→ **About this task**
From the line below that contains "HANGZHOU MEGLIO CHEMTECH LTD (742, 2327)" to the line that contains "Privacy Policy (884, 2224)", repeat every line exactly, both ends included, and nothing else.

→ **Data extract**
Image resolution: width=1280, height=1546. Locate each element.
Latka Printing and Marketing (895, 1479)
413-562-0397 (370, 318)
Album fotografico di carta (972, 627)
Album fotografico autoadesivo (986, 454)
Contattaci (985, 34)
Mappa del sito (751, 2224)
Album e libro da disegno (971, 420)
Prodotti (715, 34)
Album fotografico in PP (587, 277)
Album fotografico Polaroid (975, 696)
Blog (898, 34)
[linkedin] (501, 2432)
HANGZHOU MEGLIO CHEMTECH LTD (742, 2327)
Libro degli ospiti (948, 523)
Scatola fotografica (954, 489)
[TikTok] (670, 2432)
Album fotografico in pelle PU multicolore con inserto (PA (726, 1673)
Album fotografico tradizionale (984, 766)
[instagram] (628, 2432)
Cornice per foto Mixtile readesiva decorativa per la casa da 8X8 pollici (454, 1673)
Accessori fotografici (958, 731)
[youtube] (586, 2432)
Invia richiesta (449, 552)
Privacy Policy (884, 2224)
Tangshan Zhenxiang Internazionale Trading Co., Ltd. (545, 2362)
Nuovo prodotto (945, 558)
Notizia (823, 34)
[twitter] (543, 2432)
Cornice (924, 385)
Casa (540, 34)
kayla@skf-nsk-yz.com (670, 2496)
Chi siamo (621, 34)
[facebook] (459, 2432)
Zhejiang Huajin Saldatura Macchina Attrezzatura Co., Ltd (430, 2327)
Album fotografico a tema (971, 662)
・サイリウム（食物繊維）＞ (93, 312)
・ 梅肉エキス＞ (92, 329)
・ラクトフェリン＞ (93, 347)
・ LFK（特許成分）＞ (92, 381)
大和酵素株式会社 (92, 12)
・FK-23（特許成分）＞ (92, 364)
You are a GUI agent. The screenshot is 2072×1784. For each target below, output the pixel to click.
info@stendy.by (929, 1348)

→ **Your solution**
HANGZHOU MEGLIO CHEMTECH LTD (742, 2327)
Libro degli ospiti (948, 523)
Scatola fotografica (954, 489)
[TikTok] (670, 2432)
Album fotografico in pelle PU multicolore con inserto (PA (726, 1673)
Album fotografico tradizionale (984, 766)
[instagram] (628, 2432)
Cornice per foto Mixtile readesiva decorativa per la casa da 8X8 pollici (454, 1673)
Accessori fotografici (958, 731)
[youtube] (586, 2432)
Invia richiesta (449, 552)
Privacy Policy (884, 2224)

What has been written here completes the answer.